#### Stated task
Pull out every row below that contains the string "Delete" and copy each one in full.

**** Input ****

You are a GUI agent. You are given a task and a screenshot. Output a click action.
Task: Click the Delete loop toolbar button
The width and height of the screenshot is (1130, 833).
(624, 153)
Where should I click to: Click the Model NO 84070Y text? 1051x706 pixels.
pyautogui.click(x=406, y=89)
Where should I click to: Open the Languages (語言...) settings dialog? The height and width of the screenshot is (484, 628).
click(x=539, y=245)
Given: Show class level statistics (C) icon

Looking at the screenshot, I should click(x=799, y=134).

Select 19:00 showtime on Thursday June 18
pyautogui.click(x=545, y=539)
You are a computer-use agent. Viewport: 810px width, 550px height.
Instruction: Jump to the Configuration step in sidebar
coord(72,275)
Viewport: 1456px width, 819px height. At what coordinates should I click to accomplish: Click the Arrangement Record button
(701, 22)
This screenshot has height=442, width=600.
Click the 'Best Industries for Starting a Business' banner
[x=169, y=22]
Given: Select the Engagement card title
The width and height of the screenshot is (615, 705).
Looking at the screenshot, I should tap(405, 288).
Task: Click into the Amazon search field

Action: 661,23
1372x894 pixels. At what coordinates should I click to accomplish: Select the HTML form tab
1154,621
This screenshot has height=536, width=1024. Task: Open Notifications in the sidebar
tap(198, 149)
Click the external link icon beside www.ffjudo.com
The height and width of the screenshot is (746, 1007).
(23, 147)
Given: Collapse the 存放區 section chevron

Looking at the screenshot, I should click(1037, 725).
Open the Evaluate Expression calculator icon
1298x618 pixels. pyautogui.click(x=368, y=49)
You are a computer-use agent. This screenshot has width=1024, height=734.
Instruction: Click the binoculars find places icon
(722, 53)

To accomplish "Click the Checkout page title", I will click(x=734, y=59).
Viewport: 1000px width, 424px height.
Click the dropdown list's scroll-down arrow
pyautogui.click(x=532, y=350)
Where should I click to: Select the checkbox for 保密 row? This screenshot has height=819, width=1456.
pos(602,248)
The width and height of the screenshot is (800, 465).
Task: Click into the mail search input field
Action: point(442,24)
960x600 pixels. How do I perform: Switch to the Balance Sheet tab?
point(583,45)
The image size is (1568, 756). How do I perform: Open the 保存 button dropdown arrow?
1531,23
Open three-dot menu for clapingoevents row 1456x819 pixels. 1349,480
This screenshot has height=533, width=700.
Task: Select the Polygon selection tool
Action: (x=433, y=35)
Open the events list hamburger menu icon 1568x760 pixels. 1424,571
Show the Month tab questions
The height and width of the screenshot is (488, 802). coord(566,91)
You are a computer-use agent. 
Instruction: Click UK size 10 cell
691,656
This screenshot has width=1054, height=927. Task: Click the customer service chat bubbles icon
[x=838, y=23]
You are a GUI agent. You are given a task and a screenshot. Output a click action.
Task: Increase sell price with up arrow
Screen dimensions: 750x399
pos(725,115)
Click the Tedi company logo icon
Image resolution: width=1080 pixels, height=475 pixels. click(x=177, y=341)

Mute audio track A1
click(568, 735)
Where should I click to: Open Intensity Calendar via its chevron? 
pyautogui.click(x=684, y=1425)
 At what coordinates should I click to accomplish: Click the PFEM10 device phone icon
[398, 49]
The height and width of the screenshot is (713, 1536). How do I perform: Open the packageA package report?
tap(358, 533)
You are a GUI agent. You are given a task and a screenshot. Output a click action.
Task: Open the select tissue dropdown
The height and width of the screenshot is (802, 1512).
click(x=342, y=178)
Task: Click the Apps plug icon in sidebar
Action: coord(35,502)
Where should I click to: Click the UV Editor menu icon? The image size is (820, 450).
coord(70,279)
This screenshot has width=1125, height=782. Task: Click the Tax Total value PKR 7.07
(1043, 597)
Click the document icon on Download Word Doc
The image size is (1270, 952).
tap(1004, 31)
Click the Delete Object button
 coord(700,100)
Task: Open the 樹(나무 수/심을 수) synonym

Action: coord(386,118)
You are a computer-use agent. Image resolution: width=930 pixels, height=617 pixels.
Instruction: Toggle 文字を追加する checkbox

****

#### Task solution
Task: Click the Delete loop toolbar button
Click the Delete Object button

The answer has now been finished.